Structure in Revelation 19-21

Structure in Revelation 19-21 July 21, 2015

Revelation 19-21:8 functions as a literary unit, broken up into subunits by the phrase “and I heard” (19:1; 21:3) and “and I saw” (19:11, 17, 19; 20:1, 4, 11; 21:1, 2). There are ten sections in all. The two “hearing visions” frame the section. In 19:1, John hears the loud voice of a great heavenly multitude celebrating the fall of Babylon; in 21:3, he hears a loud voice from the throne, announcing that God has tabernacled among men. Like the first creation, the coming of new creation is greeted by the song of the sons of God; like the first creation, God Himself speaks to announce that He now dwells among men. 

There are seven hearings/visions in chapters 19-20, arranged chiastically:

A. Celebration in heaven, 19:1-10

B. Heaven opens, and rider on white horse, 19:11-16

C. Angel in the sun invites birds to feast on corpses, 19:17-18

D. The beast and kings thrown into lake of fire, 19:19-21

C’. Angel with chain to bind Satan, 20:1-3

B’. Martyrs reign for a millennium, 20:4-10

A’. Great white throne, 20:11-15 (I’m taking the “and I saw” at v. 12 as a subordinate vision.)

A and A’ are both about God’s judgment of His enemies. B reveals Jesus as a rider on a white horse, followed by the white-robed army of saints, and B’ reveals the saints no longer at war but enthroned as kings. C and C’ both involve angels. The first angel invites the birds to feast on the human enemies of the rider on the horse, and the second comes to bind the power behind the human enemies, the serpent himself. At the center, the beast and kings of the land are thrown into the lake of fire. 

There is a complication in the sequence from B to C to D: 19:21 returns to theme of B, the rider on the white horse, and then to C, the feast of the birds. Internally, 19:11-21 might be outlined this way:

A. Rider on a white horse, 19:11-16

B. Angel invites birds to feast on corpses, 19:17-18

C. Beast and kings thrown into lake of fire, 19:19-20

A’. Rest killed by sword of the rider, 19:21a

B’. The birds were filled with their flesh, 19:21b

I’ll return to this point in a moment.

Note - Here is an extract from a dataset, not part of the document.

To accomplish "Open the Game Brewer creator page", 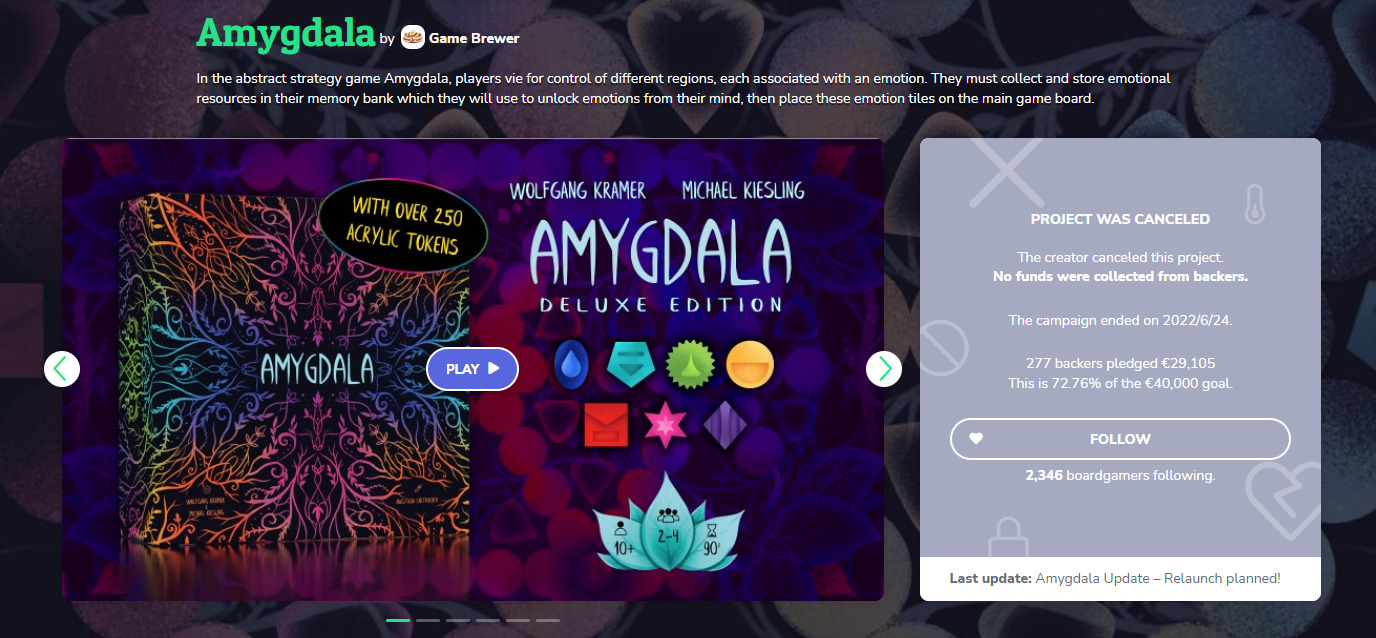I will pos(474,39).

For now, another complication: We may take the last two “and I saw” visions together; they occur in successive verses and so don’t play the same structural role that the phrase plays elsewhere in the passage. And they essentially reveal the same thing under different names – the new heavens and new earth, and the bridal city. The doubling of “and I saw” might be for “emphasis,” but is more likely a double-witness motif. John the witness has seen these things, they are true, and he implicitly swears to their truth by saying “and I saw” twice. It’s John’s version of “verily, verily.”

Chapters 19-20 numerically evoke the creation week. Do the details match? Many of them do:

Day 1: The celebration in heaven recalls the song of the morning stars at the moment of creation (Job 38:7).

Day 2: The rider on the white horse comes through an open firmament.

Day 3: This connection is the least obvious. Edible plants were made on Day 3, as the Lord set the table of the land, and that links with the angel’s invitation to the birds. An angel in the sun would more naturally be in the fourth-day slot.

Day 4: Ruling lights in heaven are created on the fourth day, and the kings of the land who are allied with the beast are destroyed. The structural complication introduced by the placement of 19:21 makes some sense here. The rider on the white horse is King of kings and Lord of lords, and a reference to him in the fourth section makes sense. The reference to the birds filled with flesh in verse 21 points ahead to the fifth section; birds are creatures of the fifth day.

Day 5: An angel binds a serpent, a swarming creature of day 5.

Day 6: The martyrs reach the goal of human existence, to sit on thrones sharing in God’s rule of His creation.

Day 7: The great white throne is a scene of ultimate Sabbath, ultimate peace, as things are put right once and for all.

The seven-vision sequence of chapters 19-20 numerically invokes the creation account, preparing for the unveiling of the new creation in 21:1, right where it belongs, in a structurally “eighth” slot.